Goal of the exercise:
Swap "screenshot" for "screen capture" throughout the entries below and reproduce them with no other change. Omit the pictures from your answer.
::: Listed entries :::
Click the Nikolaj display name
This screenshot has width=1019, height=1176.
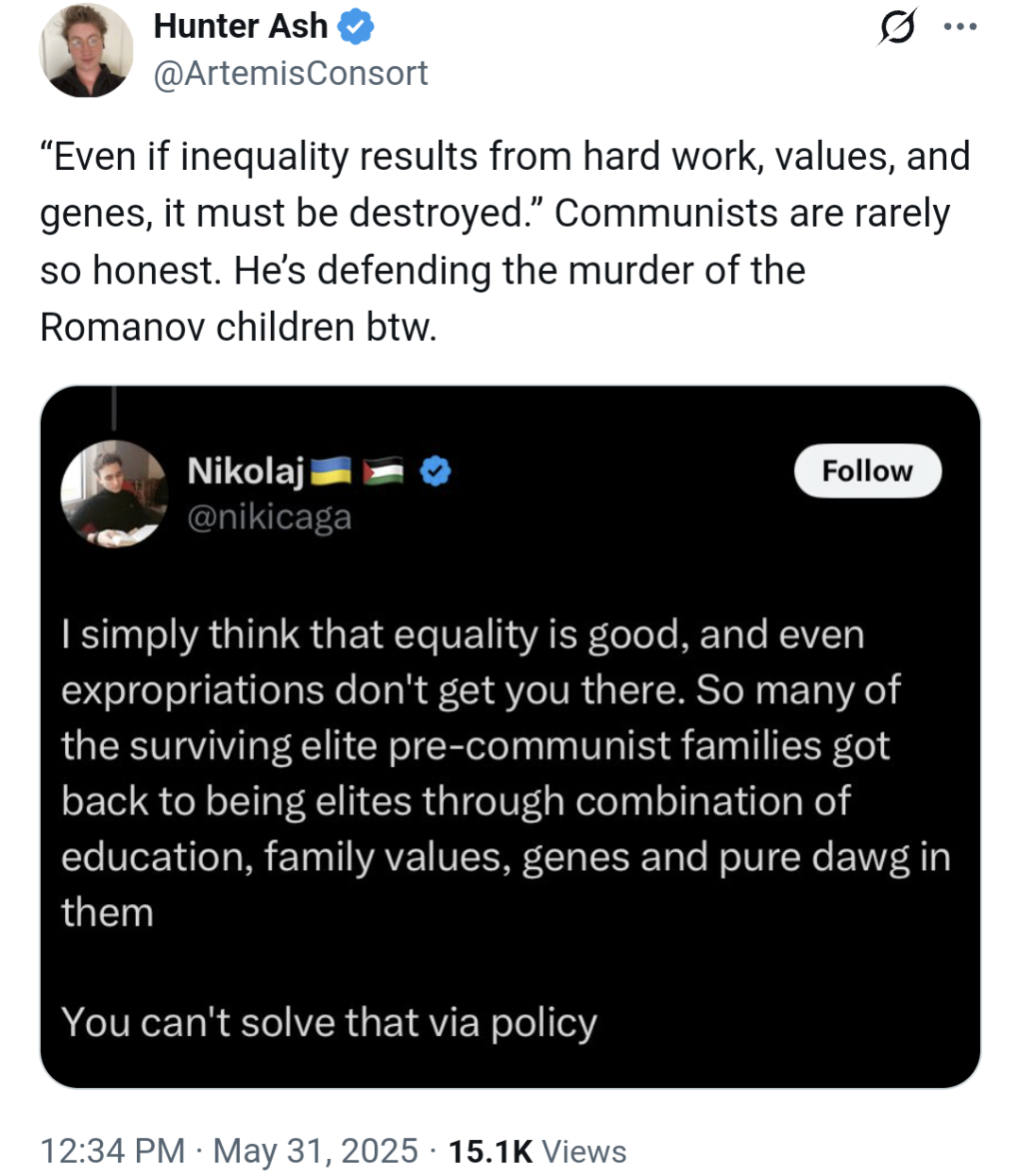(x=246, y=469)
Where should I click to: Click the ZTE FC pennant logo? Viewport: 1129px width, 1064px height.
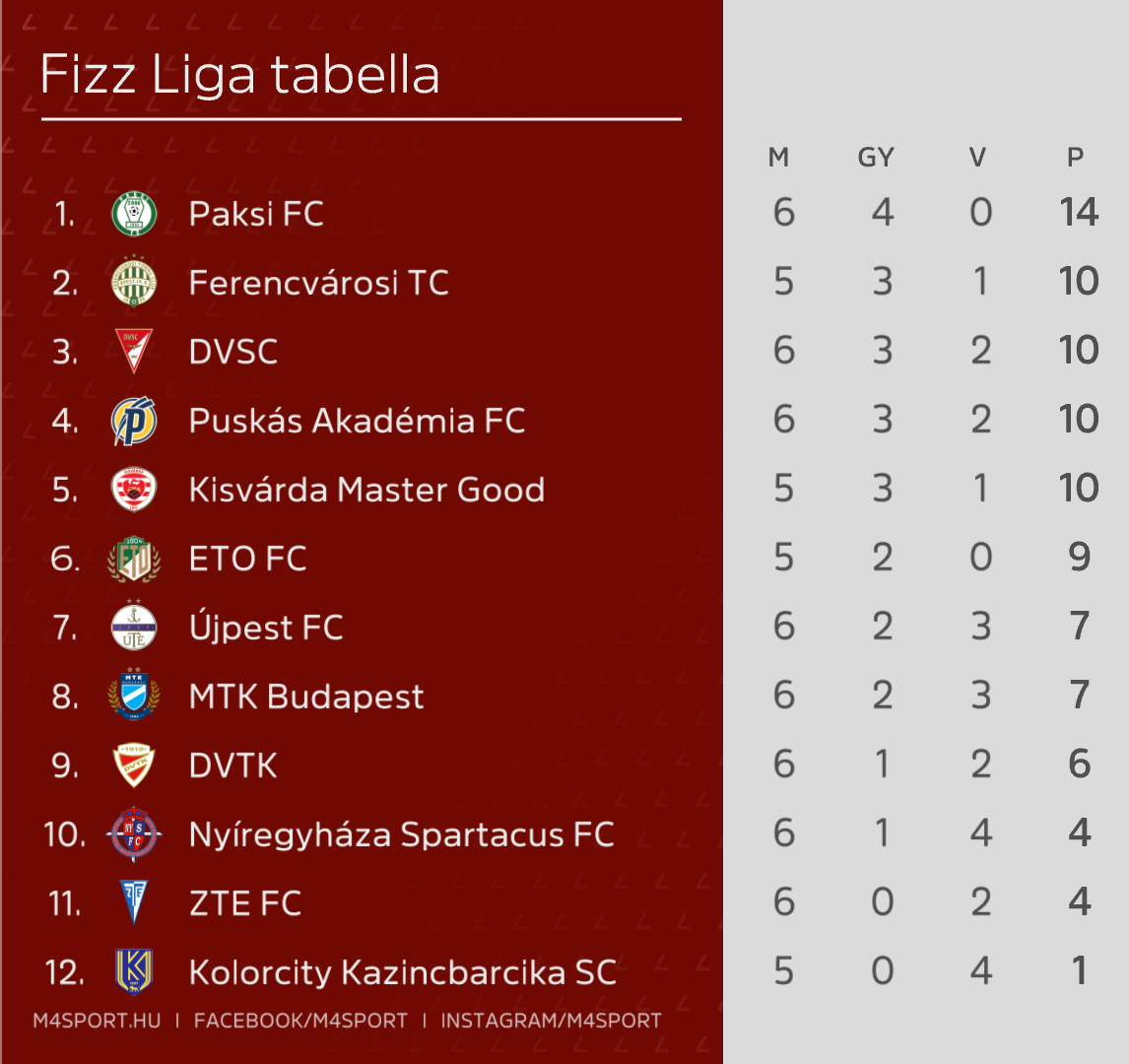pos(134,902)
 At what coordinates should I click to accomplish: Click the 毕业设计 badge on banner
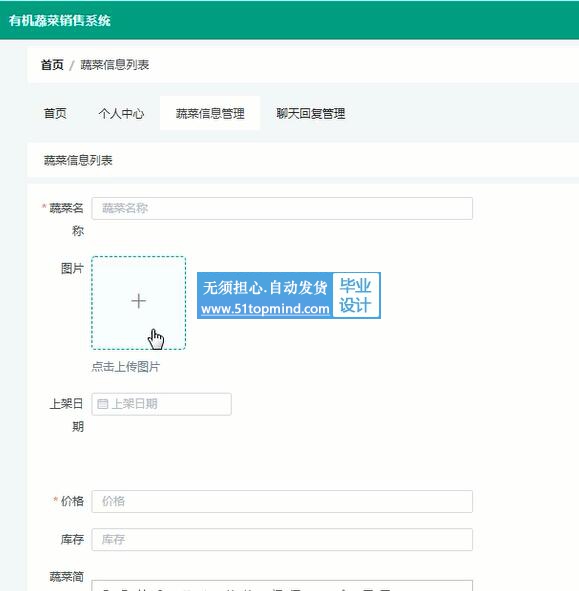[x=355, y=295]
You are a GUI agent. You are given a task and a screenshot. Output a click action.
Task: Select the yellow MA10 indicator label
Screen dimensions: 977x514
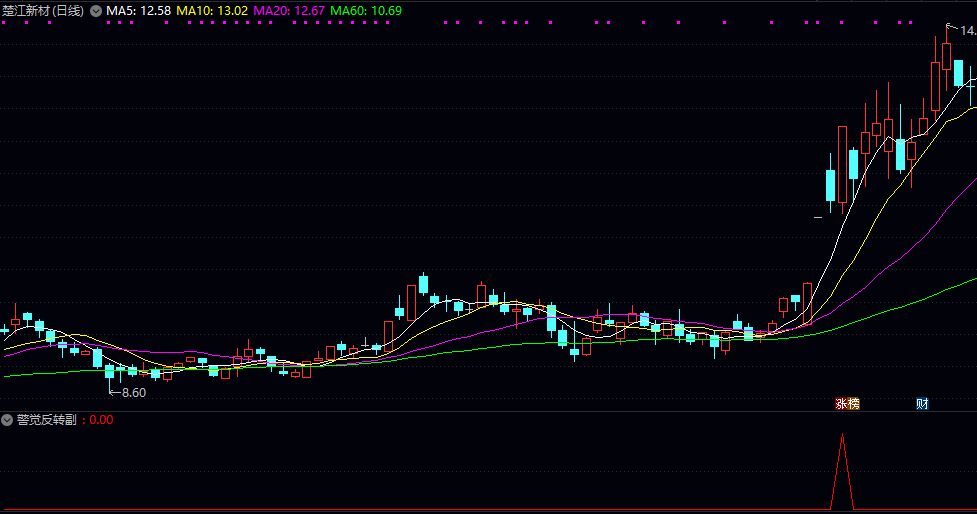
:::
Result of this exercise:
Click the Nikolaj display name
This screen capture has width=1019, height=1176.
(x=246, y=469)
Where should I click to: Click the ZTE FC pennant logo? Viewport: 1129px width, 1064px height.
pos(134,902)
 At what coordinates should I click to accomplish: Click the 毕业设计 badge on banner
[x=355, y=295]
You are a GUI agent. You are given a task and a screen capture. Output a click action.
Task: Select the yellow MA10 indicator label
Screen dimensions: 977x514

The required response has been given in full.